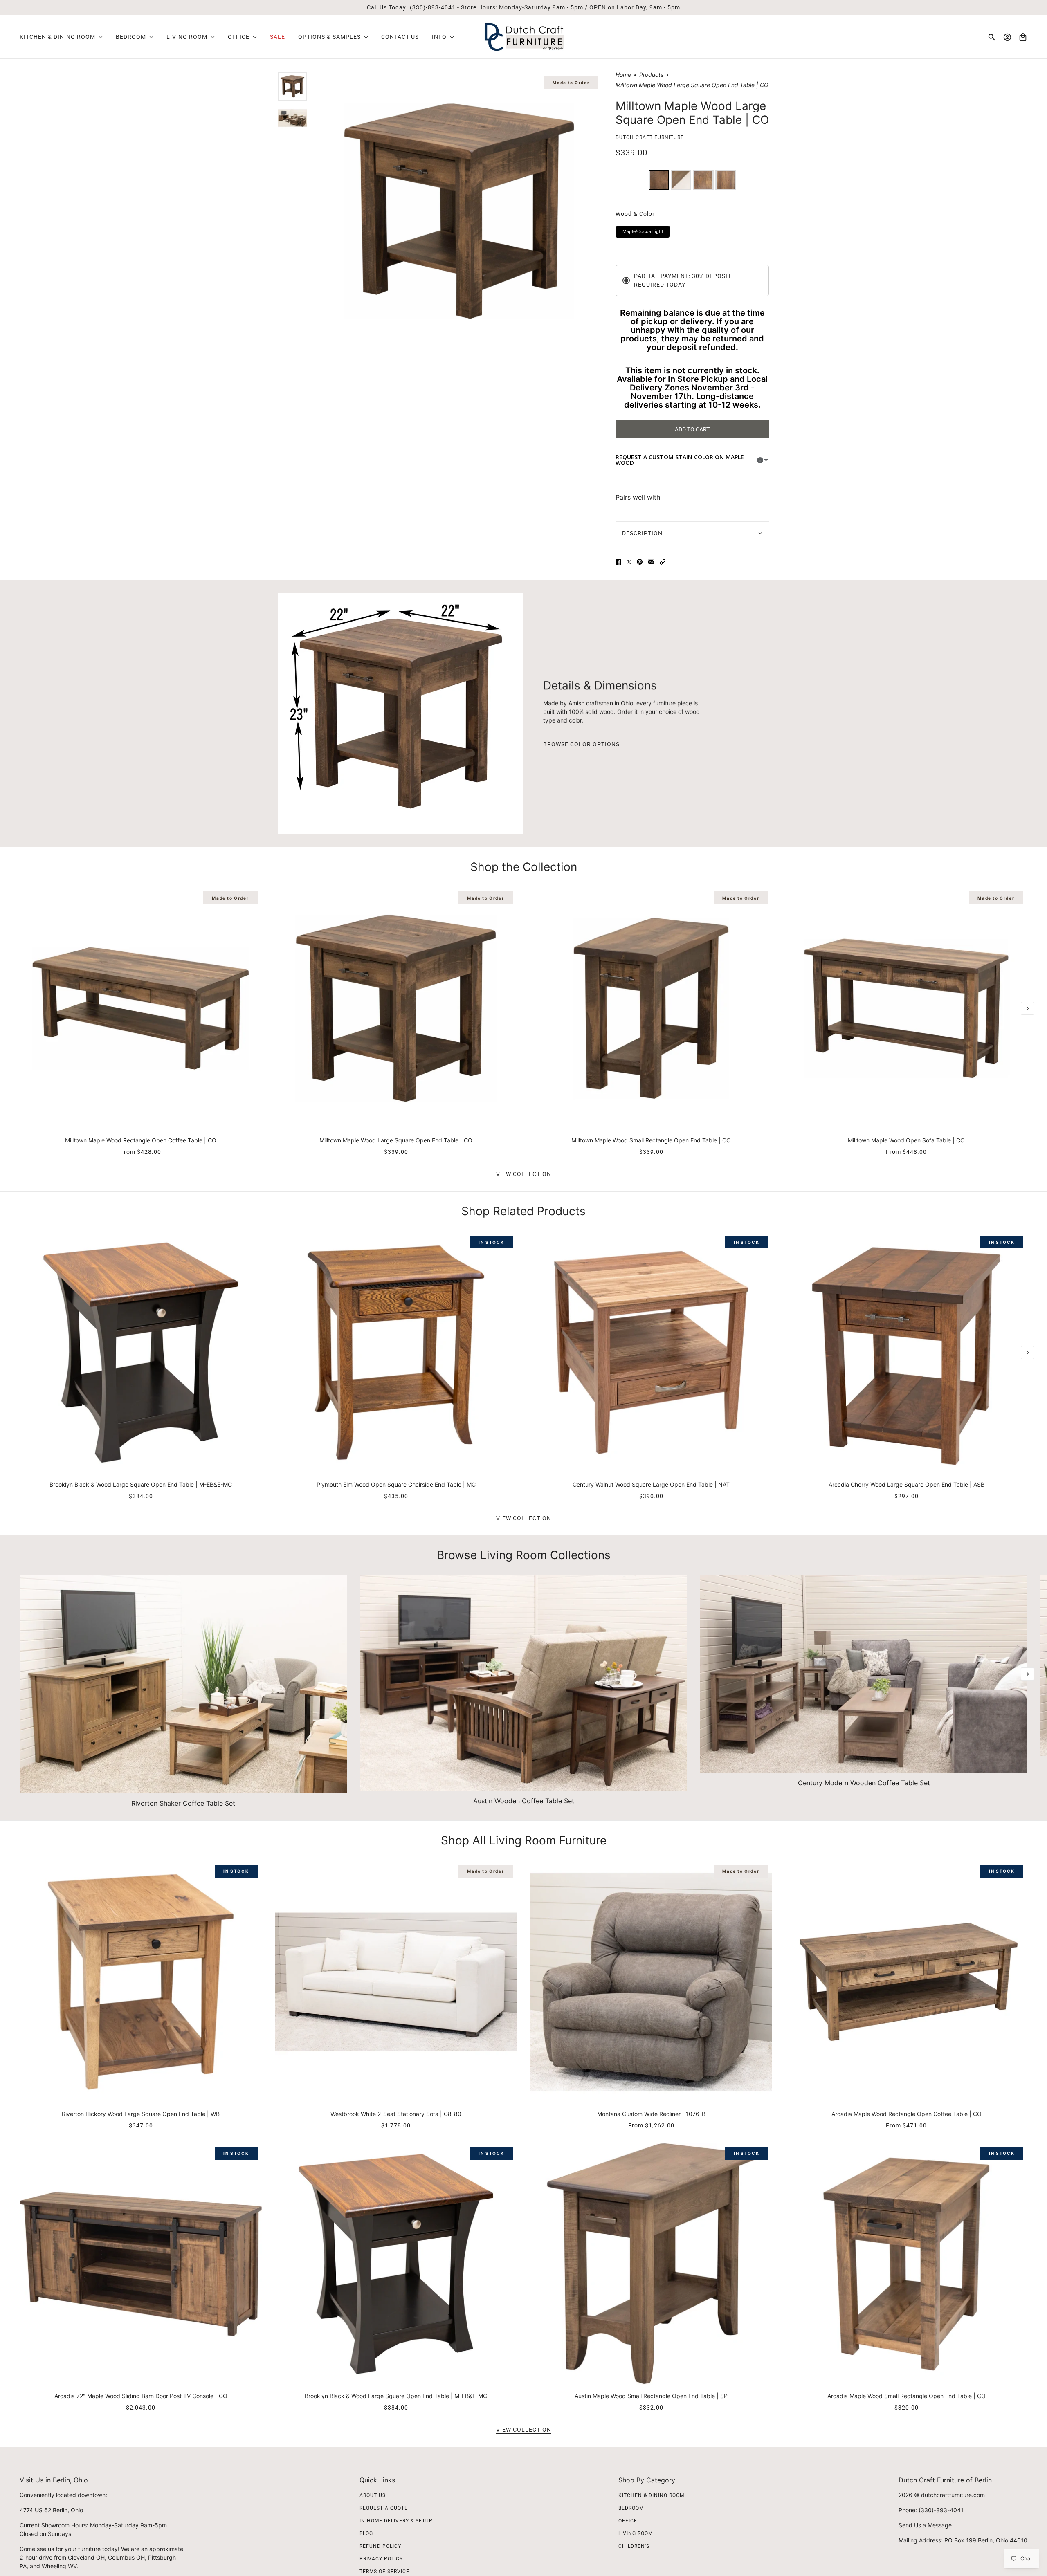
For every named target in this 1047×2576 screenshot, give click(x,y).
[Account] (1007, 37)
#####
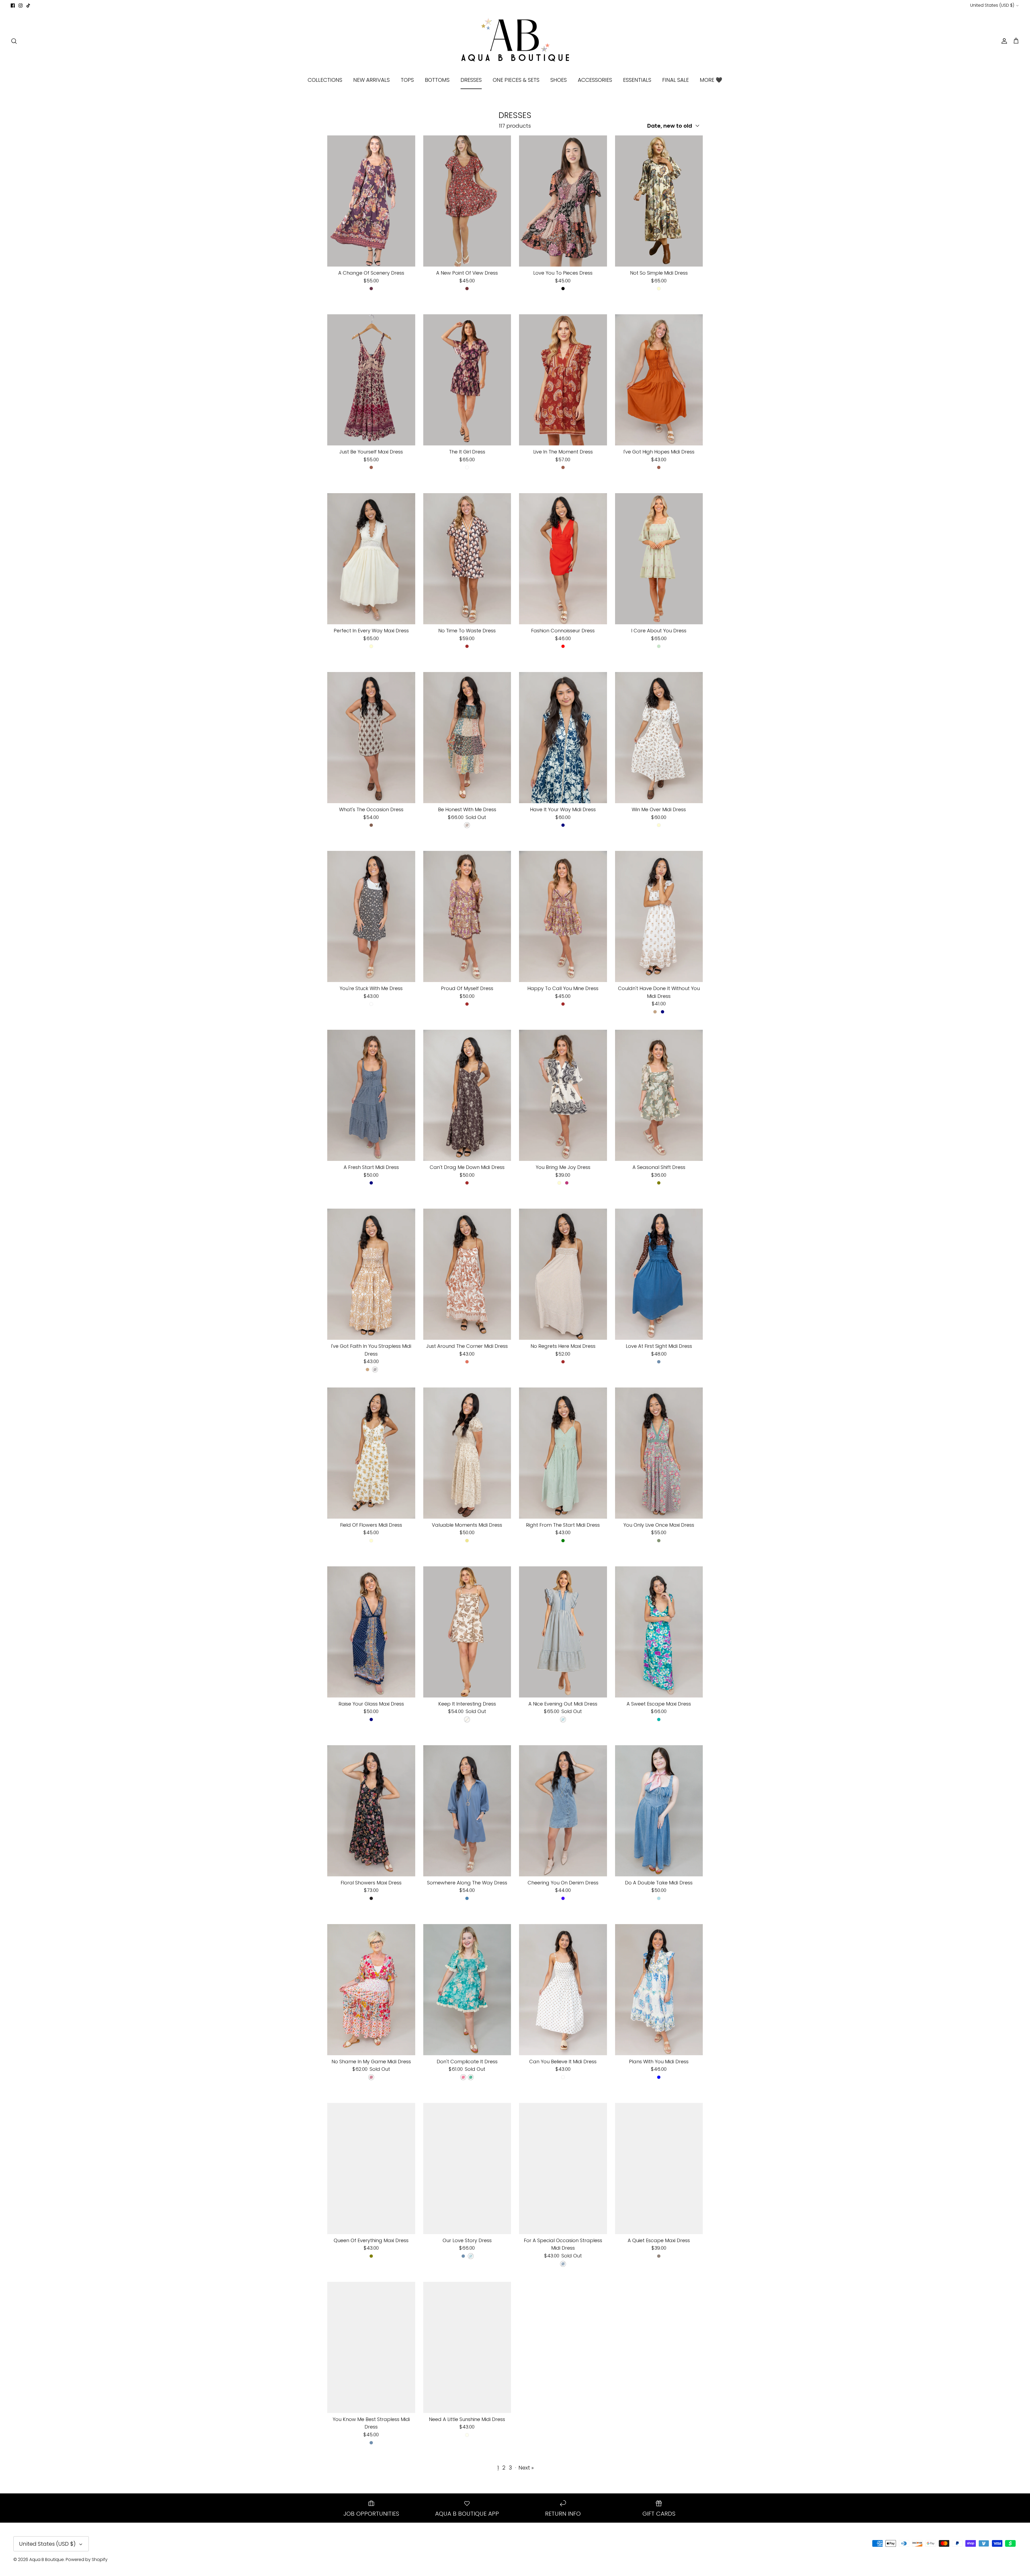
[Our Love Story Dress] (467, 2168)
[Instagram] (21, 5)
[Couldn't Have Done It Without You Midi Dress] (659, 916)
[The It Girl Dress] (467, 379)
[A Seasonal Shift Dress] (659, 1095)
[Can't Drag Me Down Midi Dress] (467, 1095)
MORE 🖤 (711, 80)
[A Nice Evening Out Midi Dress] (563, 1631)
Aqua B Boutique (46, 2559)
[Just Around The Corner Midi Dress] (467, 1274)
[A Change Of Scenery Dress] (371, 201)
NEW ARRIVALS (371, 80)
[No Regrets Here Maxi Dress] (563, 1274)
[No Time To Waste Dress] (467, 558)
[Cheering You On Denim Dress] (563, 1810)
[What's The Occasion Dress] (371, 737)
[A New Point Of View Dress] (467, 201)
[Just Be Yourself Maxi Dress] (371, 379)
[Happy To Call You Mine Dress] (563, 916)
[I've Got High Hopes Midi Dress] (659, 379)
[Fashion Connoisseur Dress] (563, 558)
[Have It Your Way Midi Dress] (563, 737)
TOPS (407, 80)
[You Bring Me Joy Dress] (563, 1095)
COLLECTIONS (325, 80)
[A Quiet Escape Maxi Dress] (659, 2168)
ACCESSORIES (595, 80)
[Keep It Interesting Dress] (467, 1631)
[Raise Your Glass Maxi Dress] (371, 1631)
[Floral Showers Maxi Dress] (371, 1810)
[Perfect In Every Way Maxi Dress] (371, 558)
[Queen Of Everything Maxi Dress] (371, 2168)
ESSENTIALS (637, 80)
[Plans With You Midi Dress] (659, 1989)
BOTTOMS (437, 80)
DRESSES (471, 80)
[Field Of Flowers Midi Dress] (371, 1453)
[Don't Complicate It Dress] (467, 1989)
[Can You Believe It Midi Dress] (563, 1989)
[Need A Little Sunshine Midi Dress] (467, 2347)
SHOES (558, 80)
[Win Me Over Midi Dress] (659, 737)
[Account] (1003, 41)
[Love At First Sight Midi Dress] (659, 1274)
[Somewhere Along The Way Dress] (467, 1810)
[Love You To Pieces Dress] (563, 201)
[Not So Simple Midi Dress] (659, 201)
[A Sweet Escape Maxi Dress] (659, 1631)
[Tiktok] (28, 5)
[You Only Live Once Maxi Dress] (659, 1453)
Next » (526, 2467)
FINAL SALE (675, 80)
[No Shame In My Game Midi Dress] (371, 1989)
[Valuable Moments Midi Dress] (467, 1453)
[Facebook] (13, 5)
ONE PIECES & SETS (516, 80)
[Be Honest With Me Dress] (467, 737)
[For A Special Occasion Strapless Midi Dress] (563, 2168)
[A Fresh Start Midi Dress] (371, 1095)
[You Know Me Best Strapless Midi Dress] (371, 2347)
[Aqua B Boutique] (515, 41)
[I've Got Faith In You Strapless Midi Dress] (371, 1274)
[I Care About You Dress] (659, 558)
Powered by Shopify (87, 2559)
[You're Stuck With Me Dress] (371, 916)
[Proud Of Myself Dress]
#####
From the entries above, extract only the lines running from the one containing "MORE 🖤 (711, 80)" through the one containing "[Love At First Sight Midi Dress] (659, 1274)", inclusive.

*Solution for this task*:
MORE 🖤 (711, 80)
[A Nice Evening Out Midi Dress] (563, 1631)
Aqua B Boutique (46, 2559)
[Just Around The Corner Midi Dress] (467, 1274)
[A Change Of Scenery Dress] (371, 201)
NEW ARRIVALS (371, 80)
[No Regrets Here Maxi Dress] (563, 1274)
[No Time To Waste Dress] (467, 558)
[Cheering You On Denim Dress] (563, 1810)
[What's The Occasion Dress] (371, 737)
[A New Point Of View Dress] (467, 201)
[Just Be Yourself Maxi Dress] (371, 379)
[Happy To Call You Mine Dress] (563, 916)
[I've Got High Hopes Midi Dress] (659, 379)
[Fashion Connoisseur Dress] (563, 558)
[Have It Your Way Midi Dress] (563, 737)
TOPS (407, 80)
[You Bring Me Joy Dress] (563, 1095)
COLLECTIONS (325, 80)
[A Quiet Escape Maxi Dress] (659, 2168)
ACCESSORIES (595, 80)
[Keep It Interesting Dress] (467, 1631)
[Raise Your Glass Maxi Dress] (371, 1631)
[Floral Showers Maxi Dress] (371, 1810)
[Perfect In Every Way Maxi Dress] (371, 558)
[Queen Of Everything Maxi Dress] (371, 2168)
ESSENTIALS (637, 80)
[Plans With You Midi Dress] (659, 1989)
BOTTOMS (437, 80)
DRESSES (471, 80)
[Field Of Flowers Midi Dress] (371, 1453)
[Don't Complicate It Dress] (467, 1989)
[Can You Believe It Midi Dress] (563, 1989)
[Need A Little Sunshine Midi Dress] (467, 2347)
SHOES (558, 80)
[Win Me Over Midi Dress] (659, 737)
[Account] (1003, 41)
[Love At First Sight Midi Dress] (659, 1274)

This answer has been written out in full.